Non è semplice comprendere se il profilo con il quale si entra in contatto all’interno di un social media corrisponde ad una identità reale o falsa, poiché l’analisi del profilo osservato è circoscritta a ciò che l’applicativo mostra.

Le informazioni fluttuano da un dispositivo all’altro in maniera del tutto inconsapevole. Questo scenario è destinato a complicarsi con l’avvento dell’Internet of Things (IoT), ossia con la possibilità di collegare, ad esempio, la nostra automobile ad Internet così come altri dispositivi che noi usiamo comunemente. In questo modo anche la più piccola informazione rappresenta un elemento indispensabile per comporre un puzzle ed ottenere una serie di indicazioni utili per i processi decisionali.

# Lavoro da svolgere:
a: Indica se ciascuna affermazione concorda con il brano sui social media e l'Internet of Things, rispondendo sì o no e citando alla lettera le parole del brano che lo stabiliscono.
(i) L'analisi di un profilo osservato si limita a ciò che mostra l'applicativo.
(ii) Con l'arrivo dell'Internet of Things lo scenario diventerà più semplice.
(iii) Le informazioni passano da un dispositivo all'altro in modo consapevole.
b: Ricopia senza modifiche le righe dei dati, dalla riga che contiene "How do I perform: Go" alla riga che contiene "Action: tap(475, 61)". Includi anche queste due righe.

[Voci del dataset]
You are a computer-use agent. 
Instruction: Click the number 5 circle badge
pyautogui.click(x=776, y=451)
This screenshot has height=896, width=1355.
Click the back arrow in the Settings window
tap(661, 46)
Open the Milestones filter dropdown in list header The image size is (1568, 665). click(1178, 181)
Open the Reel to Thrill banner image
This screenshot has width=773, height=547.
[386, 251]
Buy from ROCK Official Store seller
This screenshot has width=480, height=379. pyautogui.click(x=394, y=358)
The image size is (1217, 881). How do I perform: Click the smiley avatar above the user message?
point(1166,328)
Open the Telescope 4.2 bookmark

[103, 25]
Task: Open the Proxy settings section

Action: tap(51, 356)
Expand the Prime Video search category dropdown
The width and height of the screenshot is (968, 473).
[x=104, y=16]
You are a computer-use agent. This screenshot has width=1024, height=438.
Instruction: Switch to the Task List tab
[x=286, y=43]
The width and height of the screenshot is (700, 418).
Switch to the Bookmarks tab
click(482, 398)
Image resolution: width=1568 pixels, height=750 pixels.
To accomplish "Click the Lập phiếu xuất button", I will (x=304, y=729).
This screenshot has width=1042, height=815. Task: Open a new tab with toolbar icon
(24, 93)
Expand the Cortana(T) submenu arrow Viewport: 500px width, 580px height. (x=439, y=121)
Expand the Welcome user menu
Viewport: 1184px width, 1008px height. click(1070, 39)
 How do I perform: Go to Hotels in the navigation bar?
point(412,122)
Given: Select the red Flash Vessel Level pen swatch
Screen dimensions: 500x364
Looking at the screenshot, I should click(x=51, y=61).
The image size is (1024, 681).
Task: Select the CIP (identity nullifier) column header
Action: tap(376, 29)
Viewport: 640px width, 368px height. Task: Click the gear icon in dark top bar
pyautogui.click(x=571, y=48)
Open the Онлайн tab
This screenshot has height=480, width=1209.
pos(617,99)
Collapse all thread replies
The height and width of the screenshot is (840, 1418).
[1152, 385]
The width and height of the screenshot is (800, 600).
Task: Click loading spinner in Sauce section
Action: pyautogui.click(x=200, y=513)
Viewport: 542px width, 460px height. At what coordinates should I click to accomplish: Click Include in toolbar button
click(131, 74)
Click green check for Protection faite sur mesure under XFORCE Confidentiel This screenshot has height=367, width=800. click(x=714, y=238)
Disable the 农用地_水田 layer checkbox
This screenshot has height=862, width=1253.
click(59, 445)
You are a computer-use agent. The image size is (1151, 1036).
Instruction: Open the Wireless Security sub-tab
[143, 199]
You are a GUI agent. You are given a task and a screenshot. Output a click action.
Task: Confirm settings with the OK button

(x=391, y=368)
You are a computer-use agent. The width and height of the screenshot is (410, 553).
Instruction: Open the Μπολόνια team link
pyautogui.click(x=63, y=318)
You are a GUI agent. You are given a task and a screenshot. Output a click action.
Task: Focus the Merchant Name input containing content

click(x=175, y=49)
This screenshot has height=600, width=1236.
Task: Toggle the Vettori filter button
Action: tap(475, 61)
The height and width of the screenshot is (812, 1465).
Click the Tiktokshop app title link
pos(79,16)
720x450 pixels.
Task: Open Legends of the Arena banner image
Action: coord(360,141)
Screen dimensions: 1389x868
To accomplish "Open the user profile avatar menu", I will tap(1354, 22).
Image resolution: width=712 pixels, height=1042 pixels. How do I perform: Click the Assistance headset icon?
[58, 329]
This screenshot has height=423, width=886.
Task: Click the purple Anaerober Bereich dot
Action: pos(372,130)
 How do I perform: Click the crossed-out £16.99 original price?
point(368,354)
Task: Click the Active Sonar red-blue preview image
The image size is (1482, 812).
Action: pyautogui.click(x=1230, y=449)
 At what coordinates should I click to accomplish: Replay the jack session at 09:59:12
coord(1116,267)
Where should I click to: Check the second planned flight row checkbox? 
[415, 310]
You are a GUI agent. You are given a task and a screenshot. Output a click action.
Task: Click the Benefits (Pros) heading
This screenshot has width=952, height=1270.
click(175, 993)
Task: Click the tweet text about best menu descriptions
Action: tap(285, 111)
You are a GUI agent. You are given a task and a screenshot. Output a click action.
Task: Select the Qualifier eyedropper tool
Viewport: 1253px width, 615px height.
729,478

# Le risposte:
a:
(i) Sì: "l’analisi del profilo osservato è circoscritta a ciò che l’applicativo mostra".
(ii) No: "Questo scenario è destinato a complicarsi con l’avvento dell’Internet of Things (IoT)".
(iii) No: "Le informazioni fluttuano da un dispositivo all’altro in maniera del tutto inconsapevole".

b:
 How do I perform: Go to Hotels in the navigation bar?
point(412,122)
Given: Select the red Flash Vessel Level pen swatch
Screen dimensions: 500x364
Looking at the screenshot, I should click(x=51, y=61).
The image size is (1024, 681).
Task: Select the CIP (identity nullifier) column header
Action: tap(376, 29)
Viewport: 640px width, 368px height. Task: Click the gear icon in dark top bar
pyautogui.click(x=571, y=48)
Open the Онлайн tab
This screenshot has height=480, width=1209.
pos(617,99)
Collapse all thread replies
The height and width of the screenshot is (840, 1418).
[1152, 385]
The width and height of the screenshot is (800, 600).
Task: Click loading spinner in Sauce section
Action: pyautogui.click(x=200, y=513)
Viewport: 542px width, 460px height. At what coordinates should I click to accomplish: Click Include in toolbar button
click(131, 74)
Click green check for Protection faite sur mesure under XFORCE Confidentiel This screenshot has height=367, width=800. click(x=714, y=238)
Disable the 农用地_水田 layer checkbox
This screenshot has height=862, width=1253.
click(59, 445)
You are a computer-use agent. The image size is (1151, 1036).
Instruction: Open the Wireless Security sub-tab
[143, 199]
You are a GUI agent. You are given a task and a screenshot. Output a click action.
Task: Confirm settings with the OK button

(x=391, y=368)
You are a computer-use agent. The width and height of the screenshot is (410, 553).
Instruction: Open the Μπολόνια team link
pyautogui.click(x=63, y=318)
You are a GUI agent. You are given a task and a screenshot. Output a click action.
Task: Focus the Merchant Name input containing content

click(x=175, y=49)
This screenshot has height=600, width=1236.
Task: Toggle the Vettori filter button
Action: tap(475, 61)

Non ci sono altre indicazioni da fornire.